I want you to write two versions of the 3n+1 problem. The first, which you should define as tnp1, returns how many iterations had to be done before it got to the value 1. The second version, which you should call tnp1list, should return a list of all the elements in the series. So if you call them with 3 as an argument you get something like this.
- tnp(1,3);
val it = 8 : int
- tnp1list(3);
val it = [3, 10, 5, 16, 8, 4, 2, 1] : int list
Once you have those two functions, I want you to write one more function and call it testvals. This function will take three arguments. The first is a function to test. The second and third are the starting argument value and ending argument values. It then calls the supplied function with one argument whose value goes from the value of the first number to that of the second number. It returns a list that contains all the return values from those calls consed together.
This idea of this function is that you can call it with tnp1 and a range of values to see how many iterations those values take to exit. So if you run (testvals tnp1 1 99) it will return a list that has how many iterations were done for the values 1 up to 99 in the 3n+1 problem.

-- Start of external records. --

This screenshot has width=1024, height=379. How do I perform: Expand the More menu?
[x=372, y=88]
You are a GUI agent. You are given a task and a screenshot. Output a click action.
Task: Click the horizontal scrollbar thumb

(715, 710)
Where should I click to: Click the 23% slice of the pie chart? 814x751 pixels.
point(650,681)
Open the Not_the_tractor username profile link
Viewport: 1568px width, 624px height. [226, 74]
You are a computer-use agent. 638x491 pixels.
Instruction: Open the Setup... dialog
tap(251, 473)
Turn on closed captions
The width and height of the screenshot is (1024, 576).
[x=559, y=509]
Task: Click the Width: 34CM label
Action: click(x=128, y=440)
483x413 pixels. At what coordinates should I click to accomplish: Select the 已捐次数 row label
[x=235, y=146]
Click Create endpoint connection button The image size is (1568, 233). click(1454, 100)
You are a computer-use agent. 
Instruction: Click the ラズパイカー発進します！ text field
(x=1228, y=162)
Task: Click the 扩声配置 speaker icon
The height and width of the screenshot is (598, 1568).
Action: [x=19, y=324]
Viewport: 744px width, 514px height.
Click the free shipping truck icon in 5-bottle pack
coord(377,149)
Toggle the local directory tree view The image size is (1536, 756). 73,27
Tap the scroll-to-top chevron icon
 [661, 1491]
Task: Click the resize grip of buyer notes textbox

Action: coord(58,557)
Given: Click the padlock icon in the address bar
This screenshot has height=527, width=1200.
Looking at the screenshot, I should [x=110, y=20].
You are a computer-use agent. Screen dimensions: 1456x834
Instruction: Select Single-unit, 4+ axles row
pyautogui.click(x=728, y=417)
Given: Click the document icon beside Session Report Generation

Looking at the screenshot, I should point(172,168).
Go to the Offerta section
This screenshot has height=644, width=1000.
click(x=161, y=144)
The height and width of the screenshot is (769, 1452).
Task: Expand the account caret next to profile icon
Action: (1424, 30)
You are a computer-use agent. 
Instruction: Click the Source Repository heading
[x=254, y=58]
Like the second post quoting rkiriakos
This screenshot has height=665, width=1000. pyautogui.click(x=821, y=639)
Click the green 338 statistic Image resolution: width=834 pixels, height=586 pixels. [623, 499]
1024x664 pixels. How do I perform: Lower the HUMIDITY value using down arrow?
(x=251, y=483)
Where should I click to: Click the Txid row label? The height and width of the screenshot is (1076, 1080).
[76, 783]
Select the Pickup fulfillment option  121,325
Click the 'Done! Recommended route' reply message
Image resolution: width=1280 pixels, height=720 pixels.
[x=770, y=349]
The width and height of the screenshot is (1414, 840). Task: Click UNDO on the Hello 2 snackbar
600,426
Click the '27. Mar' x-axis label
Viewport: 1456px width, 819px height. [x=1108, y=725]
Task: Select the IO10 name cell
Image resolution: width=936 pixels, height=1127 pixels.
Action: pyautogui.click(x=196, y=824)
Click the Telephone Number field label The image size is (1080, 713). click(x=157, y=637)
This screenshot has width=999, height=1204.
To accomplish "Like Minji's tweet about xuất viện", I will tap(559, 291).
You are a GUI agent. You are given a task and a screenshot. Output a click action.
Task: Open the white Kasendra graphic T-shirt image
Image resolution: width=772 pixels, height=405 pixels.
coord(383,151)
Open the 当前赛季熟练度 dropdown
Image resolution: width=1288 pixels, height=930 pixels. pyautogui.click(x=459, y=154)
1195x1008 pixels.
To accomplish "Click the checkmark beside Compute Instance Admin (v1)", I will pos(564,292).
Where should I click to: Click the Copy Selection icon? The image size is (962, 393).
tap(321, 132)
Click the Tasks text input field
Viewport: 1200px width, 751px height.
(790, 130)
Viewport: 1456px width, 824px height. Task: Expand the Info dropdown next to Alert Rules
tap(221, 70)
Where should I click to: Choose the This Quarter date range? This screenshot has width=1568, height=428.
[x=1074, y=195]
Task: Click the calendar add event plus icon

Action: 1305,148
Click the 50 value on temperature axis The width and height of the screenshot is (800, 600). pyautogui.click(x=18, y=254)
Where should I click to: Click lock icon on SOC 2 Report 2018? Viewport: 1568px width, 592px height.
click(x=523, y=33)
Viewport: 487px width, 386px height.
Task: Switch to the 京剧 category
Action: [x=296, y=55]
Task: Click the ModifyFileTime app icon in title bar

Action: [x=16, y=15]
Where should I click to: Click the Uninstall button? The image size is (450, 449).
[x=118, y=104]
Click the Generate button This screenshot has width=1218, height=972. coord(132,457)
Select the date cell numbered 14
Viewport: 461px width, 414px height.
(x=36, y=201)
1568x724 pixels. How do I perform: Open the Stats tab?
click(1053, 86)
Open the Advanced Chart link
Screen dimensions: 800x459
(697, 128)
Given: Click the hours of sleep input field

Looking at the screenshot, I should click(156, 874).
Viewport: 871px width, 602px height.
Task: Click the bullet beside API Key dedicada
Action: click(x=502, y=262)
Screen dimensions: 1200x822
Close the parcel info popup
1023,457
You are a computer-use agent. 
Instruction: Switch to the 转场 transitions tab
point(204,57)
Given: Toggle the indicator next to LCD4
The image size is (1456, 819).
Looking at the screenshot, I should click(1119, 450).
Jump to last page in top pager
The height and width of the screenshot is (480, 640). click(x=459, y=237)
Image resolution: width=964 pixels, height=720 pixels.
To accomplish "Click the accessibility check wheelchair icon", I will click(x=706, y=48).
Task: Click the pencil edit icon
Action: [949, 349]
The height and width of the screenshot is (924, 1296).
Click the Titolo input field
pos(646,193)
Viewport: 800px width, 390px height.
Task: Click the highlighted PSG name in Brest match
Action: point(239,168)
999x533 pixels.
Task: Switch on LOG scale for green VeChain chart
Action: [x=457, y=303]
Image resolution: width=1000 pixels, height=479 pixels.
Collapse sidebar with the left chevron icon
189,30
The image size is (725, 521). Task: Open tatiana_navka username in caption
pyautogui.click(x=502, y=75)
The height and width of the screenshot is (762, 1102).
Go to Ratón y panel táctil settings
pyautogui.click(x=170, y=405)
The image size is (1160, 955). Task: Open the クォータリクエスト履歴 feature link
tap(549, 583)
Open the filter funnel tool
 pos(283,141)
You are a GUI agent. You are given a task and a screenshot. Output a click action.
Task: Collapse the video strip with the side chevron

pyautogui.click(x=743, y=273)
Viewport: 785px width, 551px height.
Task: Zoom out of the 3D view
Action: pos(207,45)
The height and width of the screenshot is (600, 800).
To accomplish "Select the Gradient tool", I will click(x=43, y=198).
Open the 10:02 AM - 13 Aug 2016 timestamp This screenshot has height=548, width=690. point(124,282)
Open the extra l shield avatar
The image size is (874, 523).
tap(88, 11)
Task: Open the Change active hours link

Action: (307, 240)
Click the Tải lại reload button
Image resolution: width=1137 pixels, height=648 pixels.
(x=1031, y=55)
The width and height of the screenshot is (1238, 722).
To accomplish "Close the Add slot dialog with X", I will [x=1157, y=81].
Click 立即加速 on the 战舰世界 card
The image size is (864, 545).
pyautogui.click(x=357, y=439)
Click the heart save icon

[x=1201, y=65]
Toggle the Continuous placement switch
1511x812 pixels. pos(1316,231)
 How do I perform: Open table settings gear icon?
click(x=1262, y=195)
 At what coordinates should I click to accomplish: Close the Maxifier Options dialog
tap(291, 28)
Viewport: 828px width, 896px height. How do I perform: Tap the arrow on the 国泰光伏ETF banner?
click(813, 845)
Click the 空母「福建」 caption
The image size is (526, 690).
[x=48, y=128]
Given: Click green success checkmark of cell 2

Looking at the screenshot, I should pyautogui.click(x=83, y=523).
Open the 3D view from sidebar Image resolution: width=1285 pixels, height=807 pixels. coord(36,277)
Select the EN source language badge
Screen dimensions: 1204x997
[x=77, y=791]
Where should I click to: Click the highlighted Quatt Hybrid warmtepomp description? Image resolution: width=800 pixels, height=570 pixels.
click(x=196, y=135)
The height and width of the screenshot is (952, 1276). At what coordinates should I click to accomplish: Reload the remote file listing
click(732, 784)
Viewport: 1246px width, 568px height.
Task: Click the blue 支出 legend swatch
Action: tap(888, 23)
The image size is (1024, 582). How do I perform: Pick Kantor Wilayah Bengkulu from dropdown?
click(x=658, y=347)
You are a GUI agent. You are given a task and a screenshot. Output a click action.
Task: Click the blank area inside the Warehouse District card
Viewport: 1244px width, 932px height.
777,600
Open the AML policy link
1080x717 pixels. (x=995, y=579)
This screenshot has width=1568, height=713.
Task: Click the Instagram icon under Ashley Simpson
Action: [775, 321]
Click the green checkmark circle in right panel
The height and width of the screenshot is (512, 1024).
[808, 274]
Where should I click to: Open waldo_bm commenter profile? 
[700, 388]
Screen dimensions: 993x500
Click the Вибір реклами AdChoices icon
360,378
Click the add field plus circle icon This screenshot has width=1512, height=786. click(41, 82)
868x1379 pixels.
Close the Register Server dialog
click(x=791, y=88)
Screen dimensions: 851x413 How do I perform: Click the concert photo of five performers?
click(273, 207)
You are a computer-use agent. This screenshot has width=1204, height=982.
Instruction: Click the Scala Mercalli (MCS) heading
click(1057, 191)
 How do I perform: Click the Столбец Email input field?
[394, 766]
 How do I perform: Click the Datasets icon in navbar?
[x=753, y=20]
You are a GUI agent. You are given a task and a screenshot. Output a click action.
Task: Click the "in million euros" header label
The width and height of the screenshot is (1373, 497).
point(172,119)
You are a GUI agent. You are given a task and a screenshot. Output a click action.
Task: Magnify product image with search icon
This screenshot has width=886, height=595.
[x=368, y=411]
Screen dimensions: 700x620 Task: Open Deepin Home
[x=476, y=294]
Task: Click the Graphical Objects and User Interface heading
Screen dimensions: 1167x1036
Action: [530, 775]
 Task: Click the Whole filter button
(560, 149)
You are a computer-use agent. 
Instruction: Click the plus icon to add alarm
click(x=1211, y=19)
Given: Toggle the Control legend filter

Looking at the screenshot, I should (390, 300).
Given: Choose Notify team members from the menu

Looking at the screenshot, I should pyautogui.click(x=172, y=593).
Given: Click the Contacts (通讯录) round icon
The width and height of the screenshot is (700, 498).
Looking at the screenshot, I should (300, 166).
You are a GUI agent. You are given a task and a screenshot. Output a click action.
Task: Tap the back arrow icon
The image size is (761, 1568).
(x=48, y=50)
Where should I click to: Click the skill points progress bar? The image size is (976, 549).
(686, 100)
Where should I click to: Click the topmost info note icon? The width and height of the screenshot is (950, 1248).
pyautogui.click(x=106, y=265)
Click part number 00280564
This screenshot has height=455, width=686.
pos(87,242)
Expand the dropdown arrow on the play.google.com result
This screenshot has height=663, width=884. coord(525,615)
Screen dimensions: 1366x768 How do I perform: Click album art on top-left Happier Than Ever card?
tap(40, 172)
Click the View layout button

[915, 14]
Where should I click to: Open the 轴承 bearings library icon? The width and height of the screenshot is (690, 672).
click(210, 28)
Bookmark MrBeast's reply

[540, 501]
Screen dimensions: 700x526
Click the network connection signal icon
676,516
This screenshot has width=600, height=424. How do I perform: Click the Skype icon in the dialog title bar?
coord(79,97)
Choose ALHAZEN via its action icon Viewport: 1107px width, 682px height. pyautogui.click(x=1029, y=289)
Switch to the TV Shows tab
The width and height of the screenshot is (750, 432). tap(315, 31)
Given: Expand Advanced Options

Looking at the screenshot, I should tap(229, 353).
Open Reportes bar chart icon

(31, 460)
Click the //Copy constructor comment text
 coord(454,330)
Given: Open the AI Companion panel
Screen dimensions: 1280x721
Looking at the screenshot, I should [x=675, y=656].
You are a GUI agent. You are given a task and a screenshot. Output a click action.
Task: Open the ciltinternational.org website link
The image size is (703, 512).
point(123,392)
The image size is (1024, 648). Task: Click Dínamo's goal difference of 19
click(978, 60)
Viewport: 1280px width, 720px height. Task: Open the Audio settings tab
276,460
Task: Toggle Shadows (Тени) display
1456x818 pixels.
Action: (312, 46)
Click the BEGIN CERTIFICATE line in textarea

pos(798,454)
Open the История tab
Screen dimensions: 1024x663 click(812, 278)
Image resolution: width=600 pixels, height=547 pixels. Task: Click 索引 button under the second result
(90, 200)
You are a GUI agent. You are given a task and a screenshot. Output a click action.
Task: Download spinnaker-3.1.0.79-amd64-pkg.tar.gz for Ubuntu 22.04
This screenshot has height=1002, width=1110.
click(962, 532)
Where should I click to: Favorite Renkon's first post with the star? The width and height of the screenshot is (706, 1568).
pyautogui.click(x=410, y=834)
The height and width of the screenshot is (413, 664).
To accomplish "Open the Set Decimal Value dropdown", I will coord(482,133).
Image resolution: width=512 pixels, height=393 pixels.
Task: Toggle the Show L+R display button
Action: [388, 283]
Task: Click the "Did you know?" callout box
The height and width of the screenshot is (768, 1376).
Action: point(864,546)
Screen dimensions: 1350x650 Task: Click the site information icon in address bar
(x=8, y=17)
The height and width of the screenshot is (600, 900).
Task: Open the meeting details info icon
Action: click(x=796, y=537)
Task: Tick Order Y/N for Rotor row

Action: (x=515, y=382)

Submission: You will use my submission application to turn in your solution to this. It should be a single text file with a .sml ending on it. To grade it, I will run it with sml and make sure that it returns the right values for a number of different calls to the different functions.
Extra Credit: For extra credit, find a way to merge your two versions of the 3n+1 problem into a single version. To give you a hint on how you might do this, you could pass in another argument to the function and have it be a function.